Romário critica lentidão
Deputado federal em primeiro mandato, o ex-jogador Romário criticou o ritmo de trabalho dos colegas. ''Tem três semanas que venho a Brasília para trabalhar e nada acontece. E olha que estamos em ano de eleição'', reclamou, por meio de sua conta no Twitter. ''Espero que na minha próxima vinda a Brasília tenha alguma p... pra fazer.
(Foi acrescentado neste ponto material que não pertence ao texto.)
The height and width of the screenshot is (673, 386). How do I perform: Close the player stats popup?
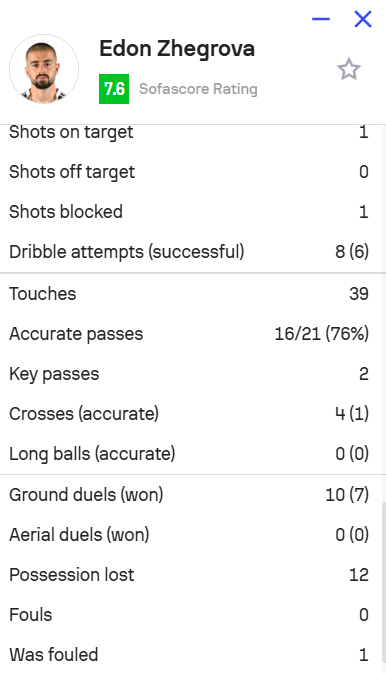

Ou será que o ano só vai começar depois do Carnaval?'', continuou ele.
Políticos culpados
Romário culpou os políticos pela demora em votações de matérias importantes. ''A PEC 300 (que fixa piso salarial nacional para policiais civis e militares e bombeiros) também não foi votada. Tem greves acontecendo, pessoas morrendo e lojas sendo saqueadas. Nós políticos somos culpados mesmo!'', escreveu. Conhecido por faltar a treinos quando era jogador, Romário tem sido um deputado atuante. Ele passou a semana inteira em Brasília. ''Tem coisas que só acontecem na política. E hoje, mais do que nunca, tenho certeza disso.''
Pressão popular
Ao contrário do que aconteceu na Câmara de Londrina, os vereadores de Belo Horizonte cederam à pressão popular e, apesar de discursos contrários, mantiveram o veto do Executivo municipal ao projeto que aumentava em 61,8% os salários dos parlamentares. Mesmo com voto secreto, 21 vereadores foram favoráveis à posição do Executivo, que alegou inconstitucionalidade do projeto. Dez parlamentares votaram pela derrubada do veto.
'Na Coxinha da Madrasta'
Bastante tumultuada, a sessão teve que ser suspensa em alguns momentos por causa de protestos dos manifestantes que lotaram as galerias e entoavam a marchinha vencedora de concurso carnavalesco na capital, ''Na Coxinha da Madrasta''. A música faz referência aos gastos de R$ 62 mil da verba indenizatória por parte do presidente da Câmara, vereador Léo Burguês (PSDB), com lanches no estabelecimento de sua madrasta.
Oportunismo?
Durante a sessão, o vereador Leonardo Mattos (PV) fez a mais ferrenha defesa da derrubada do veto e acusou o prefeito de ''desrespeitar'' a ''soberania'' da Câmara. ''O prefeito veta tudo. Não tem a menor consideração com o poder Legislativo'', disse. E afirmou que Lacerda foi ''oportunista'' ao vetar o projeto, após diversos protestos nas ruas da capital e nas redes sociais na internet.
Voltando atrás
Mattos disparou também contra os colegas ao lembrar que a maioria da Casa foi favorável ao reajuste. ''Todos os vereadores assinaram o documento em que se comprometiam com o projeto'', declarou. O aumento foi aprovado na última sessão ordinária de 2011 e faria os salários saltarem de R$ 9 mil para mais de R$ 15 mil. Na ocasião, o texto foi aprovado com 22 votos favoráveis e apenas três contrários.
Prefeito contra Facebook
O prefeito de Porto Feliz (118 km de São Paulo), Cláudio Maffei (PT), entrou com queixa-crime por calúnia e difamação contra um morador da cidade que publicou comentários no Facebook com críticas à sua gestão. No final do ano passado, o engenheiro mecânico Rodrigo Cresti, 24, participou de uma discussão na rede social sobre a restauração de um museu da cidade. Cresti, indicado para presidir a juventude do PSDB local, disse que o prefeito se preocupava mais com suposta casa de R$ 2 milhões que teria em Sorocaba (SP) do que com problemas municipais.
Liberdade de expressão
O prefeito afirmou que pretende levar o processo adiante. ''Apoio a liberdade de expressão, mas não é porque é rede social que você não tem que ter responsabilidade.'' Maffei afirmou que desconhecia o morador e sua filiação partidária antes do episódio. ''Nenhum partido teve nada a ver. Sempre usei redes sociais, respondo críticas, mas essa era uma mentira sobre o meu caráter.'' Ele negou ser dono de casa de R$ 2 milhões.
Perguntinha
''Representantes do povo'', os vereadores não deveriam mesmo levar sempre a sério a tal ''pressão popular''?